Die Berliner sind aufmerksamer, die Polizei ist präsenter. Einen verstärkten Video-Einsatz lehnt niemand ab

Das Ding am Boden sieht verdächtig aus. Klein, schwarz, mit Schaltern und Hebeln. Sofort werden zwei Polizisten aufmerksam, auch Urlauber mit Gepäck sind unruhig. Doch die Frauen, die um das Gerät im ersten Stock des Hauptbahnhofes knien, haben nichts Böses im Sinn: keine Terrorgefahr, keine Bombe. Das dubiose Ding ist eine historische Kamera für so genannte Kaiser-Panoramen. Die Menschen sind sensibler geworden, die Sorge vor einem möglichen Terrorattentat ist auch auf Berlins Bahnhöfen und Flughäfen zu spüren. Erst Montagmorgen wurde der Verkehr auf der U-Bahnlinie 3 über eine halbe Stunde unterbrochen. Jemand hatte einen verdächtigen Rucksack bemerkt. Die Sprengstoffexperten des Landeskriminalamtes hatten ihn untersucht – und Turnschuhe darin gefunden. Die Zeiten, in denen man den Beutel beim Fundbüro abgegeben hätte, sind vorbei.

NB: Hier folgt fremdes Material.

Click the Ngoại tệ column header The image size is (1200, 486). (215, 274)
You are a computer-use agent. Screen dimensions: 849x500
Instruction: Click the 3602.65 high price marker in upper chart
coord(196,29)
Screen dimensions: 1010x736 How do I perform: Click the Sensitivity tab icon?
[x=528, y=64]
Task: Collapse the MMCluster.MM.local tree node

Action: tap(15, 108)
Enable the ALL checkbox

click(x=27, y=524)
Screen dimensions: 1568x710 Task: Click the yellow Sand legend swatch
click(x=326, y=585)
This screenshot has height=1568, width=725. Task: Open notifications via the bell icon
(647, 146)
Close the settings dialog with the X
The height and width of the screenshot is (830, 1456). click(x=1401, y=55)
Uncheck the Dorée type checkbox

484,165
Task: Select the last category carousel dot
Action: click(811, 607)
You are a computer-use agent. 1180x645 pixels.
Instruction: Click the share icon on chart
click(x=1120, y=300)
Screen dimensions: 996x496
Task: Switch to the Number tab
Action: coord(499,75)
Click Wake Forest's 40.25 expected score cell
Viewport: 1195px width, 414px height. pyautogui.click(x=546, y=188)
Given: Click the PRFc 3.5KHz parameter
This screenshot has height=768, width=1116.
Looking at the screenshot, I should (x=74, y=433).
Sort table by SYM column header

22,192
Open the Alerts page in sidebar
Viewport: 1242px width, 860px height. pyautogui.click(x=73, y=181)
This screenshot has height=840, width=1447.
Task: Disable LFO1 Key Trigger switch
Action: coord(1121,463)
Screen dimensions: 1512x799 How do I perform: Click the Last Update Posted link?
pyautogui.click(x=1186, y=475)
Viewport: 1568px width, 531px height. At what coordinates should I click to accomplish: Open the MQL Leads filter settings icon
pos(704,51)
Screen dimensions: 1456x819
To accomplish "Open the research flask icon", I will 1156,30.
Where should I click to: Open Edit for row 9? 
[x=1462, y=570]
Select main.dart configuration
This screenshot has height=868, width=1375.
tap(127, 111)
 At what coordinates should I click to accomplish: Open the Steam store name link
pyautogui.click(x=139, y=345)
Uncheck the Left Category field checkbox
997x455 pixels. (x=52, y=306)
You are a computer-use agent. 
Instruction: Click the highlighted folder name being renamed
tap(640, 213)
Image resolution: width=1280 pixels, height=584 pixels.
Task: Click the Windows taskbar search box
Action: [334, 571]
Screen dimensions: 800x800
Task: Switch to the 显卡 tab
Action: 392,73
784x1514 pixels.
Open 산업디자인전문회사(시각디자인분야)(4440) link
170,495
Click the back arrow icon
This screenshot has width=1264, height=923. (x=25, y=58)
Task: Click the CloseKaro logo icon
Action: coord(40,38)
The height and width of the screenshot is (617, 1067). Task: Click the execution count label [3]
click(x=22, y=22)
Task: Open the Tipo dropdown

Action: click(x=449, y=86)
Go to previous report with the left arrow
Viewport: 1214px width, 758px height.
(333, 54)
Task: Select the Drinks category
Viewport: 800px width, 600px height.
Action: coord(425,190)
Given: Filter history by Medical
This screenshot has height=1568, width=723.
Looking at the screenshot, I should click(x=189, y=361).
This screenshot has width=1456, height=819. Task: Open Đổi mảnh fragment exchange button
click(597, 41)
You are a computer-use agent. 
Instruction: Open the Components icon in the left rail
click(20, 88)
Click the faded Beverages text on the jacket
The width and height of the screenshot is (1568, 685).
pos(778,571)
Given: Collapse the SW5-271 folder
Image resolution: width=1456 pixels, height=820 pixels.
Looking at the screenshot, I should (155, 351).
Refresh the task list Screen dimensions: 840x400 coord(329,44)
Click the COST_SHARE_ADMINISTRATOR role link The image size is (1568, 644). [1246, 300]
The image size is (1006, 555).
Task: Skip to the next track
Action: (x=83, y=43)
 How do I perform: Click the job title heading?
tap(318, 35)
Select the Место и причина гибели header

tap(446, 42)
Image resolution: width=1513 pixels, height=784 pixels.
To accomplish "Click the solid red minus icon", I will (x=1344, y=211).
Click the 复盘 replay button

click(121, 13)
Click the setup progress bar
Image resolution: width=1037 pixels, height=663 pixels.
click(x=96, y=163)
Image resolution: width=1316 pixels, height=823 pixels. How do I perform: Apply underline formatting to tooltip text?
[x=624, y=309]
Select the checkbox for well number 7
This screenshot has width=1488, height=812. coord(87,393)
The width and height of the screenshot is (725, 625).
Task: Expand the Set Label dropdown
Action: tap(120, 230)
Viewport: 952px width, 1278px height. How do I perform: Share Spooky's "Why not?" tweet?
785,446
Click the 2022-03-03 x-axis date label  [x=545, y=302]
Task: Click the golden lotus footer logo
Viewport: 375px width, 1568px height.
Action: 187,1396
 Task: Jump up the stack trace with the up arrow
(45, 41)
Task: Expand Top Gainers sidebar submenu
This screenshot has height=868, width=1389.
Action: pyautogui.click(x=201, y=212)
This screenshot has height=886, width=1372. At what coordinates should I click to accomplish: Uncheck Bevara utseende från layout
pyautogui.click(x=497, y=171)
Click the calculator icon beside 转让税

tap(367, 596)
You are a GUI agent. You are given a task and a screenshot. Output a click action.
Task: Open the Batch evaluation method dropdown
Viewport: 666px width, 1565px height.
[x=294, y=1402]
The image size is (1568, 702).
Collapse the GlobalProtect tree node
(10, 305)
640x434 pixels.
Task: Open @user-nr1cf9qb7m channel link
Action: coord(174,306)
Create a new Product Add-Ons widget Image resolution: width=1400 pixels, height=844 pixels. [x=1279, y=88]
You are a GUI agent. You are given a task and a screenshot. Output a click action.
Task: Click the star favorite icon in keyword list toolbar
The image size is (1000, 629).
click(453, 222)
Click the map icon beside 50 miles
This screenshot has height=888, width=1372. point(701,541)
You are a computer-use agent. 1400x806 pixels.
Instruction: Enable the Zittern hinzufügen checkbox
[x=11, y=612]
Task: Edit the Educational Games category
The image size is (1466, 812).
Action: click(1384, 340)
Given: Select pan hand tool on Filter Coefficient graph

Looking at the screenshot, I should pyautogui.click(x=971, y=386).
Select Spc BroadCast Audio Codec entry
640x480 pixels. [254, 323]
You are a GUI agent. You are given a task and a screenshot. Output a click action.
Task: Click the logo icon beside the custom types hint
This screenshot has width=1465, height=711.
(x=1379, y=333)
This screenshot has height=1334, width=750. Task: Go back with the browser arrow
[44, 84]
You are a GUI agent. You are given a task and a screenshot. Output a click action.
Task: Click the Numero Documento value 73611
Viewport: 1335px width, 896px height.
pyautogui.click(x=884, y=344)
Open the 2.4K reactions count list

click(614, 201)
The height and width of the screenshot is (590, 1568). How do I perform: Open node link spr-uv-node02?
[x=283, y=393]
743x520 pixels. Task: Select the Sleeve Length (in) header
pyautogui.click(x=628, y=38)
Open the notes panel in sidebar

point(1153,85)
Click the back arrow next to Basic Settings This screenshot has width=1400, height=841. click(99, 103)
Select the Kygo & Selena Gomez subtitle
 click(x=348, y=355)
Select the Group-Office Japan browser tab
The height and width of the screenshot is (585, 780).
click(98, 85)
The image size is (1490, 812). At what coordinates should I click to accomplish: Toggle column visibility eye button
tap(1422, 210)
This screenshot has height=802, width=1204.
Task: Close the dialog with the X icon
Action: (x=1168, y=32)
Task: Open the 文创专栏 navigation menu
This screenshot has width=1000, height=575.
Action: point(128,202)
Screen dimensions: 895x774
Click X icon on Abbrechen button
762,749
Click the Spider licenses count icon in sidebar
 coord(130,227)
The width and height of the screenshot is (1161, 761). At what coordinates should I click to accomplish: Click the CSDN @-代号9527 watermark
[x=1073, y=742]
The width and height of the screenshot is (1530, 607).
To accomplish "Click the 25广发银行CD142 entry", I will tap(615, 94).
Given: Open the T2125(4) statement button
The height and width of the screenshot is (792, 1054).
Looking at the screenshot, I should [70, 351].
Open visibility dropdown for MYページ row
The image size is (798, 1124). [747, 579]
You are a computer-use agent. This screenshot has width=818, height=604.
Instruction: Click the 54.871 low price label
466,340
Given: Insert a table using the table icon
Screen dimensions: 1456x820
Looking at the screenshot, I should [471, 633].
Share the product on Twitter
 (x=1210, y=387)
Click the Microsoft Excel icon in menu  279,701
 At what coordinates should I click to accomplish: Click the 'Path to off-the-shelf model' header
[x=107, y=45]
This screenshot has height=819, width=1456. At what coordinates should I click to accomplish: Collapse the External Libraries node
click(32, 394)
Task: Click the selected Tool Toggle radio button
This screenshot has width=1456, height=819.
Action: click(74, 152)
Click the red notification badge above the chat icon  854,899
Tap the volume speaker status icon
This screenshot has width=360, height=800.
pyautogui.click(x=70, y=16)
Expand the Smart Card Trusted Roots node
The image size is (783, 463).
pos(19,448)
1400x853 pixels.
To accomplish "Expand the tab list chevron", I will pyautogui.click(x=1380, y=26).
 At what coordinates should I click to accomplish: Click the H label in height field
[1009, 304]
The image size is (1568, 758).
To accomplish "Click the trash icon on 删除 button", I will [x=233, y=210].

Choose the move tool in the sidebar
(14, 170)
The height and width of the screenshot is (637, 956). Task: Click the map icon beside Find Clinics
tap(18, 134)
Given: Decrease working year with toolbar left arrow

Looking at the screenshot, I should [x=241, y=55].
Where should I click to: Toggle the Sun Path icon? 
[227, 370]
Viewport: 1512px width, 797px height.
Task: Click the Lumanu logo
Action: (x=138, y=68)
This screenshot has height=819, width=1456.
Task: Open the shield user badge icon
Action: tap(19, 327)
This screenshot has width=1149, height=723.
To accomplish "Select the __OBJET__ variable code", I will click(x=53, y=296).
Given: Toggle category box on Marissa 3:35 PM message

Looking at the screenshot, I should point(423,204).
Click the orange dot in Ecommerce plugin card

„Der Terror hat uns erreicht“, sagte Innensenator Ehrhart Körting (SPD am Montag. Nach der Festnahme eines der mutmaßlichen Bahn-Bombenattentäters in Kiel sei die Lage ernst. Besonders „weiche Ziele“ wie der Nah-, Regional- und Fernverkehr seien in Gefahr. Körting sprach sich für eine flächendeckende Videoüberwachung aus. „Wir prüfen, auf welchen Bahnhöfen wir die Videoüberwachung ausdehnen, zudem sollen weitere Bahnhöfe mit Kameras ausgestattet werden“, sagte ein Bahnsprecher. Alle größeren Bahnhöfe seien bereits mit Kameras ausgestattet. Auch am Hauptbahnhof sieht man sie an der Decke. 48 Stunden werden die Daten gespeichert. Die BVG lässt bereits auf allen Bahnhöfen Kameras laufen, die Bilder werden in der Leitstelle nach einem Zufallsprinzip gezeigt, nur bei Verdacht wird aufgezeichnet. Dass die BVG – nach einem erfolgreichen Modellprojekt – alle Daten 24 Stunden speichern und bei Bedarf von der Polizei auswerten lassen will, begrüßt der Datenschutzbeauftragte Alexander Dix. Man müsse aber auch für Aufnahmen bei Großveranstaltungen das Polizeigesetz ändern.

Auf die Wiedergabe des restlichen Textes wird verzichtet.